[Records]
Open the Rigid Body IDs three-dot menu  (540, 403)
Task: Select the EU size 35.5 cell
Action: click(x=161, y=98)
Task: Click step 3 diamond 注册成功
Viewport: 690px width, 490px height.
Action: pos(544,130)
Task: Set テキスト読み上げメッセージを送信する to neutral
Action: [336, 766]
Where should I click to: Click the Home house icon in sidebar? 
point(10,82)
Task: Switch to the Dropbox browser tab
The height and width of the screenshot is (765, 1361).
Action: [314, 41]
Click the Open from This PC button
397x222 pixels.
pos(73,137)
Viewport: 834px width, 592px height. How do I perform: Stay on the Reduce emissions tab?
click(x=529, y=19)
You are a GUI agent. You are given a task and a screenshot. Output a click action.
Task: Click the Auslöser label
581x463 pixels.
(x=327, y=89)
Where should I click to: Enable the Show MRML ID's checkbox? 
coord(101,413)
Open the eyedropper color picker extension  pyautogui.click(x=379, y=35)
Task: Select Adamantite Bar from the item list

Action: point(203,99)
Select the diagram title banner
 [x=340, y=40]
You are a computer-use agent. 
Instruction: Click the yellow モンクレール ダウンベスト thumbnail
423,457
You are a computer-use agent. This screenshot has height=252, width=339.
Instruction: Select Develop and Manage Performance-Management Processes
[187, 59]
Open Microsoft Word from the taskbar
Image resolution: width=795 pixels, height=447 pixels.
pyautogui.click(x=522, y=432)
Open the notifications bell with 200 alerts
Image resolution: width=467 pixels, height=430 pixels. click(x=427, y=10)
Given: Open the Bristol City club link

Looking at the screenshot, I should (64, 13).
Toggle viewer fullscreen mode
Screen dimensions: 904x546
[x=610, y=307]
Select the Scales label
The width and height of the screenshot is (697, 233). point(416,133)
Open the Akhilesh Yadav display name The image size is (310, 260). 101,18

*Problem to solve:*
Render every line of the listing as a JSON list of strings, one string per line, omitting blank lines.

*Task solution:*
[
  "Open the Rigid Body IDs three-dot menu  (540, 403)",
  "Task: Select the EU size 35.5 cell",
  "Action: click(x=161, y=98)",
  "Task: Click step 3 diamond 注册成功",
  "Viewport: 690px width, 490px height.",
  "Action: pos(544,130)",
  "Task: Set テキスト読み上げメッセージを送信する to neutral",
  "Action: [336, 766]",
  "Where should I click to: Click the Home house icon in sidebar? ",
  "point(10,82)",
  "Task: Switch to the Dropbox browser tab",
  "The height and width of the screenshot is (765, 1361).",
  "Action: [314, 41]",
  "Click the Open from This PC button",
  "397x222 pixels.",
  "pos(73,137)",
  "Viewport: 834px width, 592px height. How do I perform: Stay on the Reduce emissions tab?",
  "click(x=529, y=19)",
  "You are a GUI agent. You are given a task and a screenshot. Output a click action.",
  "Task: Click the Auslöser label",
  "581x463 pixels.",
  "(x=327, y=89)",
  "Where should I click to: Enable the Show MRML ID's checkbox? ",
  "coord(101,413)",
  "Open the eyedropper color picker extension  pyautogui.click(x=379, y=35)",
  "Task: Select Adamantite Bar from the item list",
  "Action: point(203,99)",
  "Select the diagram title banner",
  " [x=340, y=40]",
  "You are a computer-use agent. ",
  "Instruction: Click the yellow モンクレール ダウンベスト thumbnail",
  "423,457",
  "You are a computer-use agent. This screenshot has height=252, width=339.",
  "Instruction: Select Develop and Manage Performance-Management Processes",
  "[187, 59]",
  "Open Microsoft Word from the taskbar",
  "Image resolution: width=795 pixels, height=447 pixels.",
  "pyautogui.click(x=522, y=432)",
  "Open the notifications bell with 200 alerts",
  "Image resolution: width=467 pixels, height=430 pixels. click(x=427, y=10)",
  "Given: Open the Bristol City club link",
  "Looking at the screenshot, I should (64, 13).",
  "Toggle viewer fullscreen mode",
  "Screen dimensions: 904x546",
  "[x=610, y=307]",
  "Select the Scales label",
  "The width and height of the screenshot is (697, 233). point(416,133)",
  "Open the Akhilesh Yadav display name The image size is (310, 260). 101,18"
]